**Task goal**: Carry on the forum thread about the California fires from where it stops, writing the next few posts.

**Text excerpt**:
# Hope everyone is safe (California fires)



## Miscally (Nov 18, 2018)

Being in the UK, I have a poor understanding of the geography of California, sorry. I hope all our members and their tortoises are safe and well clear of the awful fires. Wishing you all well.


----------



## Yvonne G (Nov 18, 2018)

The only thing bothering my section of California about the fires is a pall of smoke laying over the whole valley. It makes the sun quite dim.







Where I live, Clovis, is right next to Fresno. The "Camp" fire is in the northern end of the valley near Redding, and the Southern California fire is down at the bottom of the picture around the Los Angeles area. It's approximately 500 miles from Redding to Bakersfield.


----------



## Miscally (Nov 18, 2018)

Yvonne G said:


> The only thing bothering my section of California about the fires is a pall of smoke laying over the whole valley. It makes the sun quite dim.
> 
> 
> 
> ...


Thank you, that gives me done idea of the area, although I'm not sure where you all live [emoji57]


----------



## KarenSoCal (Nov 18, 2018)

See that spot of water all the way down at the bottom right? That's the Salton Sea...I live on the west shore.


----------



## Miscally (Nov 18, 2018)

KarenSoCal said:


> See that spot of water all the way down at the bottom right? That's the Salton Sea...I live on the west shore.


Wow, I bet that's beautiful [emoji2]


----------



## KarenSoCal (Nov 18, 2018)

Miscally said:


> Wow, I bet that's beautiful [emoji2]


Well, unfortunately the Salton Sea has huge ecological problems...it's drying up. But it is beautiful to look at.

**Data records**:

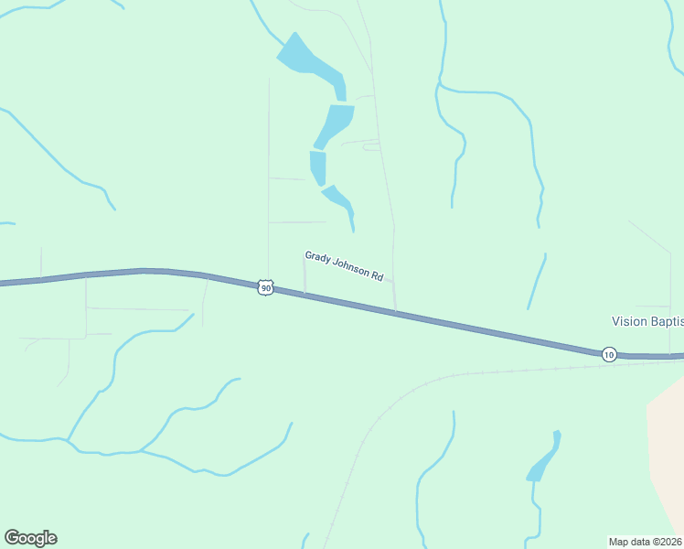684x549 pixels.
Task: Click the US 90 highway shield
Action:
...
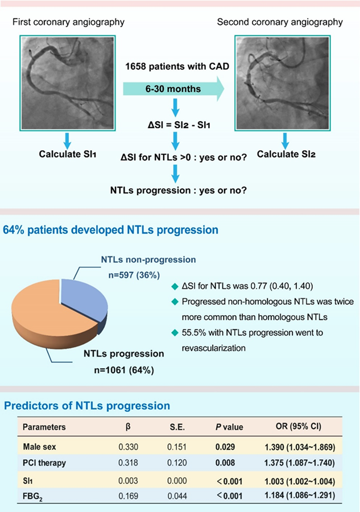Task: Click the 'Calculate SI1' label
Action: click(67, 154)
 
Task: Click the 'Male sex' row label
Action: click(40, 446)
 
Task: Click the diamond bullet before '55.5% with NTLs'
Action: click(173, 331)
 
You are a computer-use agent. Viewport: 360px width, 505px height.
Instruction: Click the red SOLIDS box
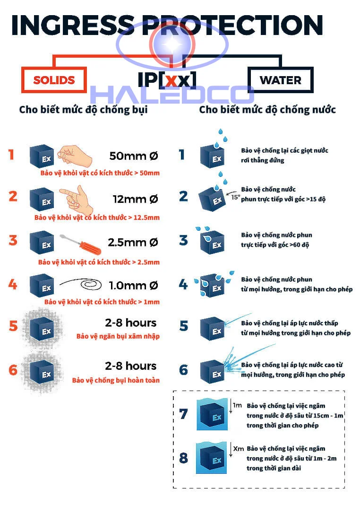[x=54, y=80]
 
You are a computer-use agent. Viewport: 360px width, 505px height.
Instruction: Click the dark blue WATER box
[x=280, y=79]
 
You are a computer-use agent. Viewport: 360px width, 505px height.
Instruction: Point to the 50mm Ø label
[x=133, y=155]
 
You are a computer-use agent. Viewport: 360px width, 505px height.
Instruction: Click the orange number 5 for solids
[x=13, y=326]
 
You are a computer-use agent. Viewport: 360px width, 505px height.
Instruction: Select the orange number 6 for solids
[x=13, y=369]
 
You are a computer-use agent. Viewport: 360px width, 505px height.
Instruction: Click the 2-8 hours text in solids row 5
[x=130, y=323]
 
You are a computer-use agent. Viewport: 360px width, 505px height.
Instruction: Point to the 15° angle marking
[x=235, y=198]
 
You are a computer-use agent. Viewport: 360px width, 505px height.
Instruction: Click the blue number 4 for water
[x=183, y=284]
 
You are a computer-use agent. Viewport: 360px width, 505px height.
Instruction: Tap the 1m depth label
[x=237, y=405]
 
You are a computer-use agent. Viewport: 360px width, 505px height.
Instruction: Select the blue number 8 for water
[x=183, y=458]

**Result of the exercise**:
----------



## Miscally (Nov 18, 2018)

KarenSoCal said:


> Well, unfortunately the Salton Sea has huge ecological problems...it's drying up. But it is beautiful to look at.


That's a terrible shame. We need to address the climate and ecological issues in the world. Hopefully one day it will be back.


----------



## Melis (Nov 18, 2018)

We’re vacationing in Los Angeles and the weather has been beautiful! I could be a bit biased since it was snowing at home lol


----------



## Pecti (Nov 28, 2018)

I was in California when it all started, horrible view and situation. A lot of properties for sale in Malibu were caught in fire, a lot of animals in forests died unfortunately... Till now a lot of people don't know what to do and if they will come back to the same area or change location for living.


----------



## Miscally (Nov 28, 2018)

I'm so sorry for everyone's losses. I hope that time will heal both the people and the environment. Best wishes to you all.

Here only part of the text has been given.